Not only did the Northwest not get any program of internal improvements
comparable to the Valley or the Southwest but such improvements as she
*did* get, such as the Cumberland Road and the Baltimore and Ohio Railroad
(the latter was hampered at every turn by the Virginia legislature and did
not reach Wheeling until 1852) tended to link her to the North, not the
South. Furthermore, the rivers of the area flowed westward into the Ohio,
which encouraged trade with the Northwest, not the South. And of course
slavery was not likely to flourish in a cold, mountainous area. Finally,
not only did places like Wheeling become industrial centers, but they got a
considerable Northern migration.

Thus far, Curry agrees with the traditional or "pro-Union" account of the
origins of West Virginia. But he emphasizes an often-neglected point: West
Virginia included a large number of Southwestern and Valley counties, and
even Northwestern counties were not *all* against secession. He argues
that the vote was about 30,000 to 10,000 against secession in northwestern
Virginia but 9,000 to 4,000 for it in the other areas of the future West
Virginia--which btw in terms of area (as distinguished from population)
made up a majority of the state. The counties he gives as favoring
secession are Logan, Boone, Wyoming, Mac Dowell, Mercer, Raleigh, Monroe,
Greenbrier, Fayette, Nicholas, Clay, Roane, Calhoun, Gilmore, Braxton,
Webster, Pocahontas, Randolph, Barbour, Tucker, Pendleton, Hardy,
Hampshire, and Jefferson. (The present-day counties of Mingo, Grant, and
Mineral did not yet exist; they were within pro-secesionist counties.)

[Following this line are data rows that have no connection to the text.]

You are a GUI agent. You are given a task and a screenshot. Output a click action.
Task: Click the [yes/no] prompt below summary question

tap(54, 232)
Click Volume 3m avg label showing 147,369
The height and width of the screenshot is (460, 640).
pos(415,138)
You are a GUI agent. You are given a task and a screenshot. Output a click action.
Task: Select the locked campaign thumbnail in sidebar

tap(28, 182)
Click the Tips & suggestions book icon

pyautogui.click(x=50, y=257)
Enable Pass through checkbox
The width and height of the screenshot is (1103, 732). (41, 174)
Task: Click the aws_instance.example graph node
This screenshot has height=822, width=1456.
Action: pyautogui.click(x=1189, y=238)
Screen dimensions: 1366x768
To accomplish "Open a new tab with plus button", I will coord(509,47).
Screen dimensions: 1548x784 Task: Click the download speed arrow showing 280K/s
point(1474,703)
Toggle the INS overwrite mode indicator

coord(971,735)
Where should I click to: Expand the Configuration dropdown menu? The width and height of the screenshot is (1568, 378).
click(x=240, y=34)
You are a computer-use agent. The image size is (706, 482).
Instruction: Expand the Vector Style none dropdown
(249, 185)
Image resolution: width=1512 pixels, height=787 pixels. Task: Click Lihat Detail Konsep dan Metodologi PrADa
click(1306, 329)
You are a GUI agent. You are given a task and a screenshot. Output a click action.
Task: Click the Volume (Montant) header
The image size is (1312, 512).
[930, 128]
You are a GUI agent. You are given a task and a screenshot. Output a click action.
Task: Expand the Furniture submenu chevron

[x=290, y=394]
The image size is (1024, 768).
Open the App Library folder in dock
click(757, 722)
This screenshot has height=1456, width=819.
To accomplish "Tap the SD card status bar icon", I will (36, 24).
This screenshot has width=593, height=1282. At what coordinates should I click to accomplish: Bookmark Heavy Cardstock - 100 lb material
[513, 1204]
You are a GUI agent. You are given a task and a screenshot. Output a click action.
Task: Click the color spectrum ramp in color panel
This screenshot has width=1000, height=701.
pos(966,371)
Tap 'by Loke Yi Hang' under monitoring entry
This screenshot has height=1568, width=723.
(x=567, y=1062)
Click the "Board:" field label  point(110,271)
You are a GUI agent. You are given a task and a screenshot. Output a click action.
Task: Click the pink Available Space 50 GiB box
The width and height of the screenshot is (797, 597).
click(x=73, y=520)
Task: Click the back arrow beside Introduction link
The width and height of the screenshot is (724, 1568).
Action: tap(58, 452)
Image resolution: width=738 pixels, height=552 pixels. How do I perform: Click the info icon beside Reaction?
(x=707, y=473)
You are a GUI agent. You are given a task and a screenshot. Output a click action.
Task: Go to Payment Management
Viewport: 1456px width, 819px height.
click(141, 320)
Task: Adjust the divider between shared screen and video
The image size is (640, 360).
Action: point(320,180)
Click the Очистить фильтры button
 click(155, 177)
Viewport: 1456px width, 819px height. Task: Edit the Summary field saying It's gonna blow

So, while the creation of a West Virginia was logical, it was by no means
inevitable that it should have its current borders. Half the counties and
at least 36 percent of the population of what was to be West Virginia
favored secession. (Secessionist sympathies in some counties may have
eventually become stronger than the vote indicates. For example, Berkeley
County, in the Valley, voted against secession, but furnished at least 400
Confederate troops as opposed to 200 Union soldiers.) A West Virginia
confined to the counties which actually opposed secession would be an
interesting what-if. It would have been much more Republican and much more
"northern" in orientation than the West Virginia of OTL, which was
Democratic for decades after the Civil War--once the test oaths were
removed)--due to a coalition of ex-Confederates and ex-Copperheads.

Interestingly, at the 1861 Wheeling convention, John Carlile argued for a
state of "New Virginia" that would not have included the Southwestern or
Valley counties. The proper boundaries of the new state were also a
subject of much debate at the 1863 constitutional convention.